• Target pointing data
************
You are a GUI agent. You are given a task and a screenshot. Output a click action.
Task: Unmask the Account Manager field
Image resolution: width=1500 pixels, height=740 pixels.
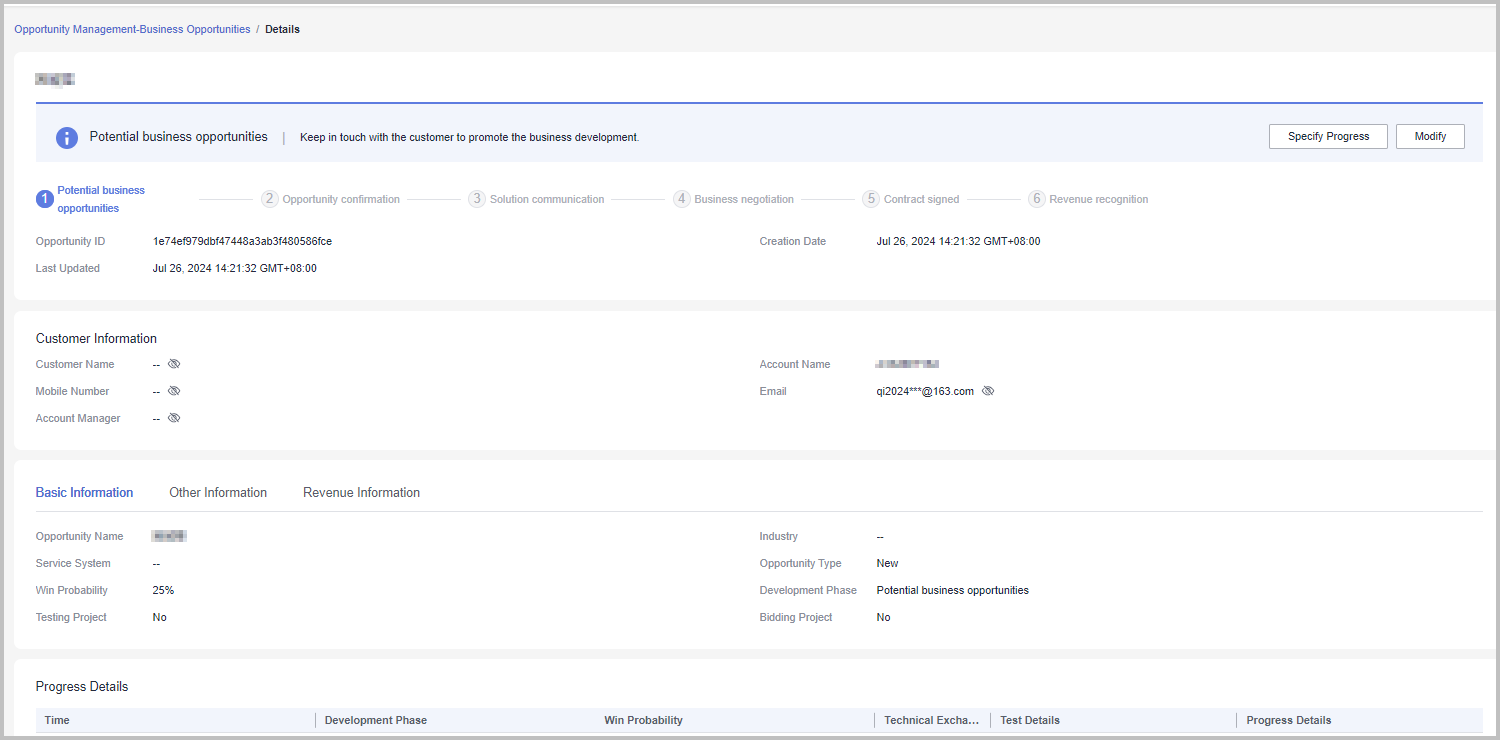(174, 418)

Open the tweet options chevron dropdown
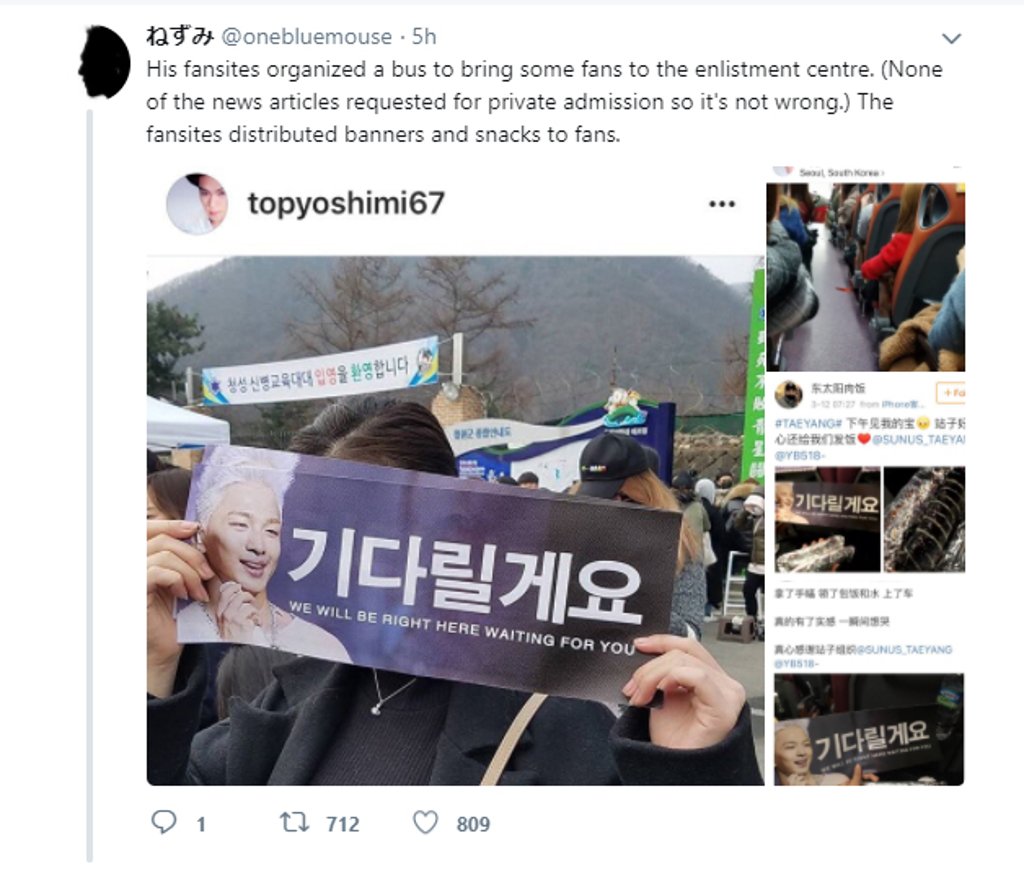click(x=952, y=39)
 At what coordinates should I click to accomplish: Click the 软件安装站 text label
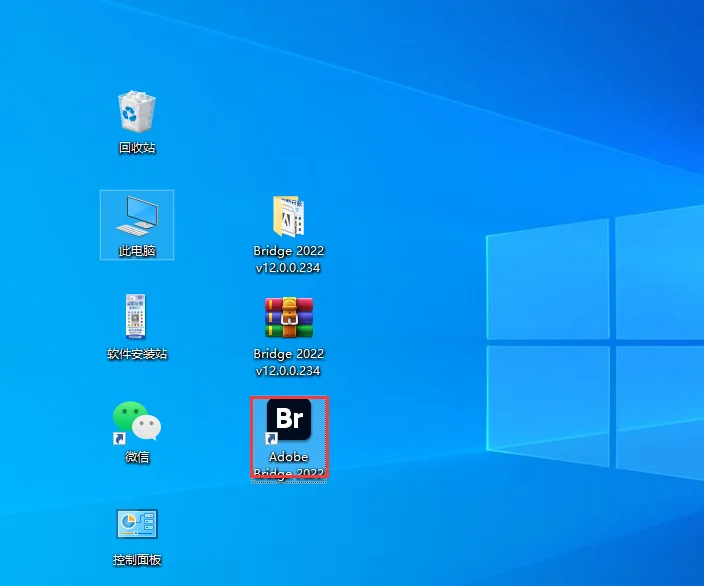point(137,354)
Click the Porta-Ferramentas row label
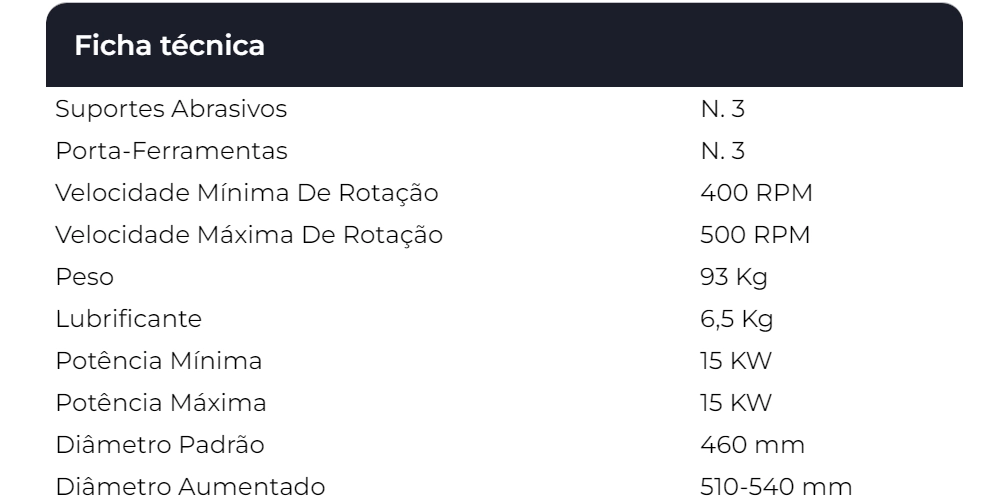This screenshot has width=1000, height=500. 171,150
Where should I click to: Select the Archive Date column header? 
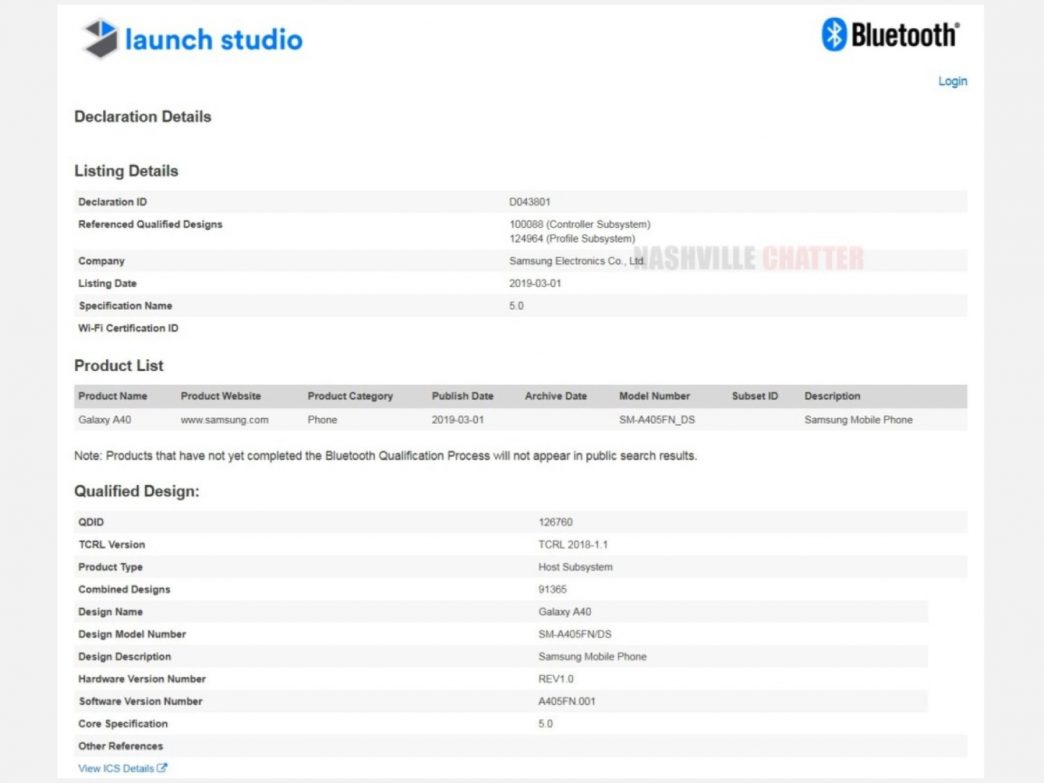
************
In all the rows above, swap "label" for "caption" and write the rows out again with nothing else changed. Leave out the pictures.

You are a GUI agent. You are given a task and a screenshot. Output a click action.
Task: Unmask the Account Manager field
Image resolution: width=1500 pixels, height=740 pixels.
(174, 418)

Open the tweet options chevron dropdown
click(x=952, y=39)
 At what coordinates should I click to accomplish: Click the 软件安装站 text caption
point(137,354)
Click the Porta-Ferramentas row caption
This screenshot has width=1000, height=500. 171,150
Where should I click to: Select the Archive Date column header? 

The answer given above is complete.